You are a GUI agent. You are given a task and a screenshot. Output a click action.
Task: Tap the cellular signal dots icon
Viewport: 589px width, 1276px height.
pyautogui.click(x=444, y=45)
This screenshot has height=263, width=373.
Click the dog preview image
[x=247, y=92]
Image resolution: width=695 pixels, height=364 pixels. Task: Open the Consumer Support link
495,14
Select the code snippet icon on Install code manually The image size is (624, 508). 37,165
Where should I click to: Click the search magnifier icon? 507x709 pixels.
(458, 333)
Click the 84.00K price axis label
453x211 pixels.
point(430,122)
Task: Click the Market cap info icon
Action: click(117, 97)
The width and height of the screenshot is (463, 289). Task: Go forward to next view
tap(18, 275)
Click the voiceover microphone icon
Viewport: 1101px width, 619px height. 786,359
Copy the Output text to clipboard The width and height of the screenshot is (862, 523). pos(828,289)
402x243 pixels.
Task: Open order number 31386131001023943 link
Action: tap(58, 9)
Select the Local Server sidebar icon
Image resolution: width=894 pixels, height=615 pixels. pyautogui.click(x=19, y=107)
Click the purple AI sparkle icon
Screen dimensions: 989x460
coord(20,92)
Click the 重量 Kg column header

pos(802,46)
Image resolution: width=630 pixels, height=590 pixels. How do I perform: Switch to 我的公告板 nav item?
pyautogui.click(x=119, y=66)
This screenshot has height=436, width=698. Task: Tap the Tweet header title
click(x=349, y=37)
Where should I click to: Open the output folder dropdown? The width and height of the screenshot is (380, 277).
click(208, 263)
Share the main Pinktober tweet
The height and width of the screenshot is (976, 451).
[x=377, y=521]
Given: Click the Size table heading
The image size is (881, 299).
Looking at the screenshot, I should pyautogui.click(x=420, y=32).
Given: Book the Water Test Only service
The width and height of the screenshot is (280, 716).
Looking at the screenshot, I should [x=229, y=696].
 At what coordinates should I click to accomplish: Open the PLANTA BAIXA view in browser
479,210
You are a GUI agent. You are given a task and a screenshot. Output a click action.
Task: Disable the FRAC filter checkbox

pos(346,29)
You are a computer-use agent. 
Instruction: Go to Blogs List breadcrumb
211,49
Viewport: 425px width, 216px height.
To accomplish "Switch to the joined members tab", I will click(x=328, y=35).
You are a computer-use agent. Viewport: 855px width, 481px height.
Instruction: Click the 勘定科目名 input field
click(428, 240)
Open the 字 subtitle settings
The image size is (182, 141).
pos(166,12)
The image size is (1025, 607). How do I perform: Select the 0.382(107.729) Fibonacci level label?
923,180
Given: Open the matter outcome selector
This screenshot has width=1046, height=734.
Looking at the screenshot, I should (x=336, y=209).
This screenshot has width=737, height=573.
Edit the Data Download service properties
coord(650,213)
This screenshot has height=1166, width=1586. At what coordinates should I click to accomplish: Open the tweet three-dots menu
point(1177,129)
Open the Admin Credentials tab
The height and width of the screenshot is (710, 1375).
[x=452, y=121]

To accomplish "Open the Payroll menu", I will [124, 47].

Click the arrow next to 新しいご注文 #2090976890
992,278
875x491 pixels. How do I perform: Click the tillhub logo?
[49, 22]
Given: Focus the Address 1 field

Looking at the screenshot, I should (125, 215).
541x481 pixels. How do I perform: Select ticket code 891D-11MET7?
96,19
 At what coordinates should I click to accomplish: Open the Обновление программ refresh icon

......

_WORK REQUEST_
Check each line above for the word "computer" and copy every line that has it.

_EXERCISE RESPONSE_
You are a computer-use agent. 
You are a computer-use agent. Viewport: 855px width, 481px height.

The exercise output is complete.